De Pillis, whose earlier work was in computational fluid dynamics and parallel processing, got interested in cancer immunology about ten years ago. Charles Wiseman, an oncologist and immunologist then at St. Vincent's Cancer Treatment Center in Los Angeles, had convened a group of physicians to learn about mathematics and cancer immunology; one of the physicians contacted mathematician Ami Radunskaya for help in interpreting papers on the subject. Radunskaya, currently a professor of mathematics at Pomona College who goes by "Dr. Rad," in turn contacted de Pillis.

For de Pillis and Radunskaya, Wiseman was a rarity: a practicing doctor with an interest in using mathematics to help cancer patients. The two mathematicians initially spent their time studying the current literature and explaining the research for the physicians before realizing that they had their own contributions to make.

Tumor Dynamics
One of the first problems de Pillis and Radunskaya examined for Wiseman and his group was the asynchronous response of tumors to chemotherapy: Why do some tumors grow during treatment and others shrink after the treatment stops?

The two began by developing a three-population model that included interaction between immune cells, tumor cells, and normal cells, and took into account the competition for resources between tumor and normal cells. Previous models had considered only two populations, without competition for resources.

Analyzing their model to find null surfaces for each cell type, they found that there were multiple equilibrium points. Of particular interest was a region with one unstable and two stable equilibrium points: a time during treatment at which the patient's tumor could be driven either to steadily shrink or to grow. As de Pillis explains, such regions---where two basins of attraction exist---are of major interest to physicians.

At this point, de Pillis and Radunskaya added treatment, in the form of chemotherapy, to their model. The model now included four populations: immune cells, tumor cells, normal cells, and chemotherapy drugs, which negatively affect all the other populations. The resulting model, in which explicit delays are not included, captures the asynchronous response of tumors to chemotherapy.

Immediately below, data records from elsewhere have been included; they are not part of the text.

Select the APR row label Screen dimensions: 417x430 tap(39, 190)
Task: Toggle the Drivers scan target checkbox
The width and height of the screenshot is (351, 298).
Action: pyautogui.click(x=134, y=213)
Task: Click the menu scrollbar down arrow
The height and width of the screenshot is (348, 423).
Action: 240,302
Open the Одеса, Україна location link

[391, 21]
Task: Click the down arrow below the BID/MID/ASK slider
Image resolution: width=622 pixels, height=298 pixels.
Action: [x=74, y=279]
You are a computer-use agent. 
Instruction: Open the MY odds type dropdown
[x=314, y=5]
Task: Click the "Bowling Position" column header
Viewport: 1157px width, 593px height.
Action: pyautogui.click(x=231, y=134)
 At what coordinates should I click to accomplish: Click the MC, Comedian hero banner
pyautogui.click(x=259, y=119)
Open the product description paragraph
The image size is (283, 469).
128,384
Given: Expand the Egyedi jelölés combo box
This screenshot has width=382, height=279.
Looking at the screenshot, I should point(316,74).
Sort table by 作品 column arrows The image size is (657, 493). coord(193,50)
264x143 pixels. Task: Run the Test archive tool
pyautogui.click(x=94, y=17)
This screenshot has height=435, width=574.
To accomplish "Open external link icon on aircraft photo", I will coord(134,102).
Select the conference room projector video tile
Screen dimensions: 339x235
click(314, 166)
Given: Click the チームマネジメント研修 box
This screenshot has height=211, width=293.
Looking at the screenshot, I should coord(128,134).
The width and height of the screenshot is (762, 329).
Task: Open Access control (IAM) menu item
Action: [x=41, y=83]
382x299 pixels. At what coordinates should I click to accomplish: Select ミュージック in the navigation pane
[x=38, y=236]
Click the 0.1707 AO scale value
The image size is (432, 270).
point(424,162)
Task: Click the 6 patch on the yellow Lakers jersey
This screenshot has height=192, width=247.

De Pillis and Radunskaya then moved on to the next logical question: Now that they had a model including not only external input (i.e., chemotherapy or radiation) but also the innate contributions of the immune system in fighting the disease, could they devise a better treatment schedule?

In Denver, introducing an optimal control approach to the problem, de Pillis gave the example of two patients with similar tumors receiving the same treatment of pulsed chemotherapy---the form commonly used in cancer treatment---in which the medication is given at spaced intervals. One of the patients had begun treatment with a stronger immune system; her tumor continued to shrink after the treatment was stopped. In the patient whose immune system was initially weaker, however, the tumor re-grew.

An optimal control approach might be especially beneficial for the patient with the weaker immune system: With the same amount of medicine administered on a different schedule---one designed to maintain the desired levels of various cell populations, for example---the patient's tumor could be pushed to shrink, de Pillis says. She compares the model of immune and tumor cells to the "foxes and bunnies" predator–prey models typically used in dynamical systems.

"The underlying ideas are very similar with these cancer models," she says. "One way to look at solutions is through time---over time, how do these grow or shrink? But another way is to look at the two populations in proportion to each other, with time taken out of the equation.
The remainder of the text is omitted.